Fortunately, there are some simple things you can do to calm a pet that is being stressed by loud noises. If your dog is afraid of fireworks, it helps to prepare the event in advance and have a plan for your furry friend. Here are some tips on how to calm your dog during fireworks:

  • Remove the noise: Anxious dogs can often be calmed either by wrapping themselves in a familiar blanket or by a sound-absorbing garment such as Mutt Muffs (noise-reducing earmuffs for dogs).
  • Distract: Comfort and distract your dog with a toy, and reward calm behavior with treats. Getting them involved in another activity, such as working on a Kong or other treat, can also help them forget about their stress.
  • Hide: If you have cats, make sure they have a quiet and comfortable place to hide until the fireworks are ready. Most often, they will show up on their own when they feel safe. Turning on the TV or playing some soothing music can help to drown out some of the noise.
  • Medicate: In extreme cases, medication may be necessary to manage your puppy’s nervousness. Talk to your veterinarian before scheduled fireworks or festivities to determine if medication is an appropriate route. Pheromones, melatonin or other prescriptions can calm the nerves – as long as they are taken under a doctor’s instructions.
  • Get the equipment: Products such as lightning and anxiety jackets, white noise machines or a pressure vest can help calm the animal. Dogs tend to relax when they are comforted by pressure on the torso, so a hug or wrap can help.
  • Working of energy: Most fireworks shows begin when the sun goes down. Prepare for the noise by taking a walk earlier in the evening so you are not outdoors when fireworks are set off. A long walk or longer playtime during the day can help the dog to be less physically and mentally alert when the show begins.
  • Get away: Even if they are comfortable in their home and familiar surroundings, dogs can still be anxious. It may be helpful to remove them from the situation by taking a car ride in a quiet area. If they are also nervous in the car, drive to a favorite park or a familiar place.
  • Desensitize: If the first fireworks show seemed to leave your dog with some trauma and recurring nervousness, try to make it insensitive to the sound. Play some fireworks sounds around your dog and give them treats throughout the exercise to counteract them.

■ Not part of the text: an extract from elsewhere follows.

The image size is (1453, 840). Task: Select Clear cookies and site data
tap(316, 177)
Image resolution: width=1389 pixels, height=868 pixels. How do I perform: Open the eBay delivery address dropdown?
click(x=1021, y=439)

Prevention of loss and recovery of pets

Sometimes even our best attempts to calm a stressed pet fail, and we are in search of an escape. The time to prepare for that opportunity is before it happens with the following tips:

  • Make sure your pet carries some form of identification, such as a tag or microchip.
  • Keep your pet owner and veterinary register for your pet on hand.
  • Make a list of the shelters in your area and have it on hand. If your pet escapes from home, there is a good chance that someone will find it and take it to a local shelter.
  • Use internet sites for lost pets and even your local Craigslist can help you connect with a Good Samaritan who has taken in your pet.

Conclusion

Summer is a time of fun and celebration, but also a time of responsibility. With so many pets lost due to fear of fireworks, be sure to protect their environment. We hope that the tips we have given here will help you and your dogs to have a safe and enjoyable Independence Day!

Editor’s note: Like humans, cats and dogs can be stressed by changes in their lives – from the birth of a new baby to the sound of thunder. These additional tips will help you recognize and reduce stress in pets.


Cecily Kellogg is a pet lover who definitely has crazy cat wives. Her pets are all the lifeguards, including the dog, who is afraid of the cats. She worked as a veterinary technician for eight years before becoming a writer. Today, she writes all over the web, including here at Figo, which is a partner for pet insurance with Bolder Insurance.